By Brianna Rego
Notes
- People worldwide smoke almost six trillion cigarettes a year, and each on delivers a small amount of polonium 210 to the lungs
- Although polonium may not be the primary carcinogen in cigarette smoke, it may nonetheless cause thousands of deaths a year in the U.S. alone
- By searching through internal tobacco industry documents, I have discovered that manufacturers even devised processes that would dramatically cut down the isotope's concentrations in cigarettes still contain as much polonium today as they did half a century ago
- In June 2009, President Barack Obama signed the Family Smoking Prevention and Tobacco Control Act into law (legislation brings tobacco for the first time under the jurisdiction of the Food and Drug Administration, allowing the agency to regulate certain components of cigarettes
- Forcing the industry to finally remove polonium from cigarette smoke would be one of the most straightforward ways to start making cigarettes less deadly
- In the first half of the 1960s the health effects of radiation, and in particular of radioactivity fallout, were very much on the minds of scientist-as well as on the minds of most other people
- Trace concentrations of radioactive isotopes are common in the environment and contribute to the natural radiation background
- Colleagues at Harvard studying polonium both in cigarettes and in the lungs of smokers
- Polonium does in fact collect in specific areas of the lung because of the way our airways branch into bronchi, bronchioles and alveoli, the radioisotopes settle and concentrate at the points of bifurcation. There they form "hot spots" of radioactivity, emitting alpha particles
- Over the next 10 years scientists continued to research polonium in cigarette smoke and also how the radioisotope gets into the tobacco plant itself-and thus at what stage of the cigarette-manufacturing process it could be most effectively taken out
- It had been generally accepted for some time that exposure to radiation from radon "daughters" was the principal cause of elevated cancer risk in uranium miners
- Reasoning that because of smokers' chronic exposure to low, concentrated doses, polonium 210 was likely the primary cause of their lung cancer and perhaps-as he suggested later-of other types of cancer as well
- Other components of cigarette smoke have also been found to be powerful carcinogens, and today most experts would probably say that the main ones are chemicals such as polycyclic aromatic hydrocarbons and nitrosamines
- In the 1990s historic lawsuits brought by 46 U.S. states against the industry forced manufacturers to admit that smoking is dangerous and addictive, and resulted in the release of millions of internal documents. Thousands of the documents showed that polonium had long been widely discussed in the tobacco industry
- Wanting to find a solution to the polonium problem, the industry debated the drawbacks and benefits of various ways to reduce polonium in cigarette smoke, among them adding materials to tobacco that would react with lead and polonium to prevent their transfer to smoke and developing a filter that would block polonium vapor
- Removal of Polonium would have no commercial advantage
- After the Family Smoking Prevention and Tobacco Control Act passed in June 2009, the American Cancer Society lauded it for requiring the tobacco industry to disclose the "poisons in its products"

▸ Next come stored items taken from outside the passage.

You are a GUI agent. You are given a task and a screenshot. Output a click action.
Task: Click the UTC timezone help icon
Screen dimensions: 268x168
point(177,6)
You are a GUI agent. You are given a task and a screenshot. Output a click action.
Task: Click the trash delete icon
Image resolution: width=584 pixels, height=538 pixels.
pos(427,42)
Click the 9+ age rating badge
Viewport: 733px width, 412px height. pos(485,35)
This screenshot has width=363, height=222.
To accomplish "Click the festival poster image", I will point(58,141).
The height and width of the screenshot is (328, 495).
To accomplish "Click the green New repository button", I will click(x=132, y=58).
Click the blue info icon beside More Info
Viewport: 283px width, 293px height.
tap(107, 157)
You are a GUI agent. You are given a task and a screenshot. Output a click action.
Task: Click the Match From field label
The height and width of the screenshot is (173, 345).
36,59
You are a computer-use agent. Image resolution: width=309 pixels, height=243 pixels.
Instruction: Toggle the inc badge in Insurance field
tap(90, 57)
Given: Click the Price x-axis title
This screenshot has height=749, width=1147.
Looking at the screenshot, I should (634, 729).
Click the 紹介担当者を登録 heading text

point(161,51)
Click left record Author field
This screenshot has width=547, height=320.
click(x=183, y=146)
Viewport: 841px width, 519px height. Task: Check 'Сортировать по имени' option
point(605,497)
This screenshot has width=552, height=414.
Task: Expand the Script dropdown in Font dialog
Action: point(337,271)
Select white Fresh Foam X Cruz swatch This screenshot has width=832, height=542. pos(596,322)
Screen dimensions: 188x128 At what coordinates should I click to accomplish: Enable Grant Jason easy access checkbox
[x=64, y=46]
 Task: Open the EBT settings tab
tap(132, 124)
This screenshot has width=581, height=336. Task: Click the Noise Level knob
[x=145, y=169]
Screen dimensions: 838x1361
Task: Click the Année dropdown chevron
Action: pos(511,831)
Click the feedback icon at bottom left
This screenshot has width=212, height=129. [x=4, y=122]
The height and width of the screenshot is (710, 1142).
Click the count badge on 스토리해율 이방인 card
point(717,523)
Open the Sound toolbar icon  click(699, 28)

- This legislation offers the first opportunity to challenge and force the tobacco industry to act on the results of their years study
- The World Health Organization has made clear that smoking is the most avoidable cause of death
Summary
In the world, people all around approximately smoke almost six trillion cigarettes a year, and each gives off a small amount of polonium 210 to the lungs. Although it isn't the main cause within the effects of cigarette smoking, it is still harmful leading to death. In June of 2009, the president had signed two acts into law: The Family Smoking Prevention and Tobacco Control Act into law which would bring tobacco for the first time under the jurisdiction of the Food and Drug Administration which allowed the agency to regulate certain components of cigarettes. In order to make change for the future, as it forces the industry to finally remove polonium from cigarette smoke making them less deadly. Polonium collects within areas of the lung making it harmful for the airways branch as radioisotopes settle and concentrate at the points of bifurcation. The removal of Polonium will make a great difference in improving people’s live all over the world.
Opinion
In my opinion, I believe that this is of the highest importance as we are aware that we are able to take out something from cigarettes to make them less deadly is a no-brainer. Taking out polonium from cigarettes will prevent many loss lives and help others conditions. We wouldn’t be able to prevent people to stop smoking cigarettes but we can help with making the ingredients less harmful to them. I believe that with the legislation acts getting passed, we are slowly getting closer to creating a better world for ourselves as we are taking in a lot of concern for what we do. Hopefully this will make us slowly start to stop using cigarettes getting rid of them forever from existence.